_DOCUMENT PASSAGE_

--- START ---

From November 30, 1965 through the fiscal year ending November 30, 1967, Purcell had five directors, two being also directors of Amos and one being an employee of Amos. These three directors were Indiana residents; the remaining two were not. During these same fiscal years, Purcell had four officers; three of these officers were also officers of Amos, and the fourth was an employee of Amos. All four officers resided in Indiana. The officers and directors of Purcell served without compensation.

Purcell was formed by its Indiana attorneys for the sole purpose of acquiring and continuing the business of an active corporation then located in Kansas City, Kansas. After qualifying to do business in Kansas, Purcell purchased the assets of the Kansas corporation. As required by statute, Purcell maintained a resident agent in Edinburg, Indiana, who was also one of its officers and directors.

Purcell maintained its plant and office and conducted its business in Kansas City, Kansas from the same location used by Purcell's predecessor.

During the three years in question, Purcell was in the business of buying logs, trimming and processing, and selling logs and lumber. Logs were obtained by Purcell from Kansas, Missouri, Iowa, Nebraska, and Arkansas. Subsequent trimming and processing of the logs was completed at its plant in Kansas City. Purchasers of logs or lumber sent orders to the Kansas City office, where they were accepted or rejected. If the order was accepted, the logs or lumber would be shipped by rail to the buyer from the Kansas City office and payment made to the same place.

During these fiscal years most of Purcell's income was derived from sales to customers outside the State of Indiana, although logs and lumber were also sold to its sole shareholder, Amos. For the fiscal year ending November 30, 1965, 27% of Purcell's gross income was derived from sales to Amos. For the fiscal year ending November 30, 1966, 34% of Purcell's gross income was derived from sales to Amos, and for the fiscal year ending November 30, 1967, the percentage was 17%.

--- END ---

_SUPPLIED INFORMATION_
--- START ---

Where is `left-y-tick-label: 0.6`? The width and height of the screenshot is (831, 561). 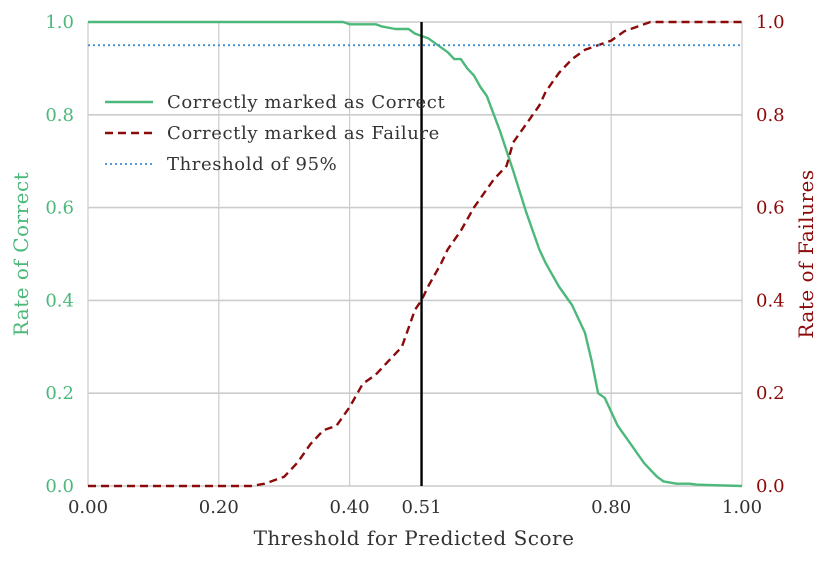
left-y-tick-label: 0.6 is located at coordinates (60, 208).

--- END ---

Please reproduce the Purcell passage word for word, from "From November 30, 1965" up to and including "officers and directors.".

_WRITTEN REPLY_
From November 30, 1965 through the fiscal year ending November 30, 1967, Purcell had five directors, two being also directors of Amos and one being an employee of Amos. These three directors were Indiana residents; the remaining two were not. During these same fiscal years, Purcell had four officers; three of these officers were also officers of Amos, and the fourth was an employee of Amos. All four officers resided in Indiana. The officers and directors of Purcell served without compensation.

Purcell was formed by its Indiana attorneys for the sole purpose of acquiring and continuing the business of an active corporation then located in Kansas City, Kansas. After qualifying to do business in Kansas, Purcell purchased the assets of the Kansas corporation. As required by statute, Purcell maintained a resident agent in Edinburg, Indiana, who was also one of its officers and directors.